# Indian lake drowning?



## CHOPIQ (Apr 6, 2004)

I heard someone drowned at Indian lake today. Anyone have any information?


----------



## Chris Jewell (Jul 20, 2019)

That’s what I heard from GW at Delaware Damn. He said not sure if the person was going to make it.


Sent from my iPhone using Tapatalk


----------



## Shotguner80 (Dec 26, 2019)

Boat capsized near moundwood we heard sirens but thats all I know


----------



## ruffhunter (Dec 10, 2005)

heard a bass boat flipped at 1220 through a relative. We put in at moundwood about 1030-1100 and turned left at the canal by bridge. Heard sirens for over 30 minutes around noon. Left around 1700. Did not see anything. Ive checked dnr, lima tv and bellafontaine newspaper and net search and cant find anything. 

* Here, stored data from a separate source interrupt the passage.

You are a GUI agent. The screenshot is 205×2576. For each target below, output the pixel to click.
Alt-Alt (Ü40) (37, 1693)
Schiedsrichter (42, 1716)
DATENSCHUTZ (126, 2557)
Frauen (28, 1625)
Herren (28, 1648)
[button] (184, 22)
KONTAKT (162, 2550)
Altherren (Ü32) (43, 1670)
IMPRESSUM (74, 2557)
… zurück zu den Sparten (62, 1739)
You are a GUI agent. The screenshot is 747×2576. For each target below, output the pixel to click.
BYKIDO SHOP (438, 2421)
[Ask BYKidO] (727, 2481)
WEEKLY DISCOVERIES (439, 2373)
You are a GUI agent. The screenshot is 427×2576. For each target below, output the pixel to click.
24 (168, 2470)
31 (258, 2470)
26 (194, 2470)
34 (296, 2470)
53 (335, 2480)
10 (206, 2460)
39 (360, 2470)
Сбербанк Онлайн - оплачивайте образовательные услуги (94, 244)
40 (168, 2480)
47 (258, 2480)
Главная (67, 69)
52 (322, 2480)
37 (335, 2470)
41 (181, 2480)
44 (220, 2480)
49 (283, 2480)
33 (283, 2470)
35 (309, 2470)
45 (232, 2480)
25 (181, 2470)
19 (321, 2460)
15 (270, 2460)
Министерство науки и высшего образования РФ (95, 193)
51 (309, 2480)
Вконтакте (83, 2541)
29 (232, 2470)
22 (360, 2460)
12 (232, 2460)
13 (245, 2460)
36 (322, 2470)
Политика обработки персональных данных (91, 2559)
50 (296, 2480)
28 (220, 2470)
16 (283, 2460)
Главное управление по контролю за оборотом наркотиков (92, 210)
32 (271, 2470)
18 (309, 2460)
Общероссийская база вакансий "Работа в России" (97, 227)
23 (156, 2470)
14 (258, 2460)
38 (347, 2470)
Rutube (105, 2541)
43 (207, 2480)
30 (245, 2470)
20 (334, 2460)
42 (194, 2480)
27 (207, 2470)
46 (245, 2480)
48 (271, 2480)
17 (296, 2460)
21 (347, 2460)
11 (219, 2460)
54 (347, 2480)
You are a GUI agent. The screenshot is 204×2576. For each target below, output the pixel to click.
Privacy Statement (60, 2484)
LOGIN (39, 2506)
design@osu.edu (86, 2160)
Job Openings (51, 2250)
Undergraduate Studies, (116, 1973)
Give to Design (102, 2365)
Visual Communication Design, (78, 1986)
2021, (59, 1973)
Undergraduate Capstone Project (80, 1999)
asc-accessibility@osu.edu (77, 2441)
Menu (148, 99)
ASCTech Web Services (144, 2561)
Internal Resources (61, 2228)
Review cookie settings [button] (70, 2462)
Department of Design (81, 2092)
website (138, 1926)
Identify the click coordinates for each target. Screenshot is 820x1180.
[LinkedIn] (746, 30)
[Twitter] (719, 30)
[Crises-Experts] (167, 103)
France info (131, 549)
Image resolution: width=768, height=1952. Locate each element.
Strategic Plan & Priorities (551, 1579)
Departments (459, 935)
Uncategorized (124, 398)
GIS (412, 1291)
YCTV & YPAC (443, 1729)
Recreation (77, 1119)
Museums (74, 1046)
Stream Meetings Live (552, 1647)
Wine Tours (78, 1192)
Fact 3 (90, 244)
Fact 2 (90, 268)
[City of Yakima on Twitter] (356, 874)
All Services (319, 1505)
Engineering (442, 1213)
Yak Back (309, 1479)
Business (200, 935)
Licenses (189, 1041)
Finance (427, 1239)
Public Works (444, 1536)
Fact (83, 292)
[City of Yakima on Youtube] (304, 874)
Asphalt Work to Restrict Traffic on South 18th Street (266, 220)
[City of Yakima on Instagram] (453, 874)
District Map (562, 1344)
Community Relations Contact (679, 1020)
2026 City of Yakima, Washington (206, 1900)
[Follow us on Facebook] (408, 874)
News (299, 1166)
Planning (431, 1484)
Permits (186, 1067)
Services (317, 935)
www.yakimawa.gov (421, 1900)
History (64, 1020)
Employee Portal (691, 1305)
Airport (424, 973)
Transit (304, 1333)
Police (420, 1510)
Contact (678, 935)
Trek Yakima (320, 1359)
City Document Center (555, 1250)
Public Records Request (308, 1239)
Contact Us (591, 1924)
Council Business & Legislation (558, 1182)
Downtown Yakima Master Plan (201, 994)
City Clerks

daytons fox45 just has boat capsized. no other details. Im speed was involved!


----------



## matticito (Jul 17, 2012)

Didnt make it. http://dayton247now.com/news/local/man-dies-after-being-pulled-from-indian-lake


----------



## TomC (Aug 14, 2007)

Guy was fishing at the mouth of moundwood. There was a real hard wind blowing from the west into the mouth and there were some serious waves. Guy was in a jon boat.


----------



## ruffhunter (Dec 10, 2005)

seen an updated report he was making a turn and thrown. sticking my with speed prediction


----------



## TomC (Aug 14, 2007)

my buddy was up there and saw him fishing bout 30 min before it happened, he said the lake conditions at moundwood were not suitable for boating to say the least.


----------



## Workingman (Jan 21, 2016)

Really sad. Condolences to the family if there is one


----------